= The task =
Copy, from the material below, every line in which the word "next" can be found.

= Provided entries =
————

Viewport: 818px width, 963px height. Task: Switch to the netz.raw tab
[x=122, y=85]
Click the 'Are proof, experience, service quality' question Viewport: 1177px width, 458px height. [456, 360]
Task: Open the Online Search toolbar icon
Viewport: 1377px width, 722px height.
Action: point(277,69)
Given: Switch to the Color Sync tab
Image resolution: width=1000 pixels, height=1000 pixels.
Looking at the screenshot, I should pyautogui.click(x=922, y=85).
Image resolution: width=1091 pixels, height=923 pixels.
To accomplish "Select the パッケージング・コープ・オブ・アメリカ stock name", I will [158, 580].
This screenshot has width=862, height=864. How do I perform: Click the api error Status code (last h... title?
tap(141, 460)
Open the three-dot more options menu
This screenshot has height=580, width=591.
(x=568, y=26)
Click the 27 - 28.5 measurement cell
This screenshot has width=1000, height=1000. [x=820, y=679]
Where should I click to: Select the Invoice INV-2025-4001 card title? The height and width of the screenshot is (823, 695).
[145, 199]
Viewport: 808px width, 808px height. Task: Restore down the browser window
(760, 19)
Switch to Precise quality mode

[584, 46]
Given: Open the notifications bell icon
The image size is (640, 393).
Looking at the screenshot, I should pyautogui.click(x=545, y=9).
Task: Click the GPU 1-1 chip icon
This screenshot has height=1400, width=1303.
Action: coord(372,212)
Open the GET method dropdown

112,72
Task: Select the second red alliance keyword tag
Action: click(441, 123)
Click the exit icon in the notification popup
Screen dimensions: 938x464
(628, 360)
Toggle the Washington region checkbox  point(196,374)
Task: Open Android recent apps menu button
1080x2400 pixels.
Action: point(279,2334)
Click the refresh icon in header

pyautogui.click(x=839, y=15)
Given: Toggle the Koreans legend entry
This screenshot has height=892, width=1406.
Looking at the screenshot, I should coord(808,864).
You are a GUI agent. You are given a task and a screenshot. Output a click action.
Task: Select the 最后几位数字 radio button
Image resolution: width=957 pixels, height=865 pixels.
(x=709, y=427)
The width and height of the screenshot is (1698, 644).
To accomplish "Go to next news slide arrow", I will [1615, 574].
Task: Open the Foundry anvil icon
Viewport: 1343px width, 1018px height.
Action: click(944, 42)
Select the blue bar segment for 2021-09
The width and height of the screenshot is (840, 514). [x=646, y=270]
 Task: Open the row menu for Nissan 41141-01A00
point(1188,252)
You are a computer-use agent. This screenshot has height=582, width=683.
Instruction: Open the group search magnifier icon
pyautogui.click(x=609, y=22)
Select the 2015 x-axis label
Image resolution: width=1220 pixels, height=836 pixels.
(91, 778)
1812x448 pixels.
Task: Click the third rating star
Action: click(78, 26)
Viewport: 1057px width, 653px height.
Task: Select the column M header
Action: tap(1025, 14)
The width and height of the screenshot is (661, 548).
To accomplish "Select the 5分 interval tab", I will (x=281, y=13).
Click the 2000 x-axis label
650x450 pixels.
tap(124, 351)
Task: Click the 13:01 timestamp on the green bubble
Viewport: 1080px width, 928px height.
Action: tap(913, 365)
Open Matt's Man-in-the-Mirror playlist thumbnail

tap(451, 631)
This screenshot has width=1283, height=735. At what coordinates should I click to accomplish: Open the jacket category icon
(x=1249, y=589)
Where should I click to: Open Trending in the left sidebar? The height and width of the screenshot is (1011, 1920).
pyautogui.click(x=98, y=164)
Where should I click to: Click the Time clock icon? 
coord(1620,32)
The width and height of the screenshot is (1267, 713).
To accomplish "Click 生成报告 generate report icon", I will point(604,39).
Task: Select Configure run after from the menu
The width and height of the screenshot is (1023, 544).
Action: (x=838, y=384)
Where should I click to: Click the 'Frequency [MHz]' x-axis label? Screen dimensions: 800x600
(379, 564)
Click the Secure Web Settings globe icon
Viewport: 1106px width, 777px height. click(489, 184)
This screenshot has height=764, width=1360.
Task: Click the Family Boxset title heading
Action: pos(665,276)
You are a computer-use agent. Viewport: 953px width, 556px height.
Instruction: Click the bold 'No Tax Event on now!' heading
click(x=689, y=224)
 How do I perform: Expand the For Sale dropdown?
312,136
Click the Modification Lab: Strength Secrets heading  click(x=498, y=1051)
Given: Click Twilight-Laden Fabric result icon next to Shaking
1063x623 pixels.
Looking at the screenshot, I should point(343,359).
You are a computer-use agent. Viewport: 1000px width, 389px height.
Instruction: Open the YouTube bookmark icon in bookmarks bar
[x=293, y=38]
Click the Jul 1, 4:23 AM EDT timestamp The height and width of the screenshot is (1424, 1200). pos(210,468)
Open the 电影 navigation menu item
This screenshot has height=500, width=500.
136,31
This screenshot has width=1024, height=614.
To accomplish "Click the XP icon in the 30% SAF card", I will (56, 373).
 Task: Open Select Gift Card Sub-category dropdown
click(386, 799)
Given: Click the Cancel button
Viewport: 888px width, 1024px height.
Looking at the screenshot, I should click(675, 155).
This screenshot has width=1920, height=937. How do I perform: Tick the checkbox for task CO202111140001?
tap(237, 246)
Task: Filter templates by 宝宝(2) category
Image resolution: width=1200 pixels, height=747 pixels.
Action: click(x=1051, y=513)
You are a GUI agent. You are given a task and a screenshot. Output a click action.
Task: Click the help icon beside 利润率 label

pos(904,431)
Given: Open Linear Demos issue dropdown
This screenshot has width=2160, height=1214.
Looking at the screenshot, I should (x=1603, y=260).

————

= Result =
To accomplish "Go to next news slide arrow", I will [1615, 574].
Given: Click Twilight-Laden Fabric result icon next to Shaking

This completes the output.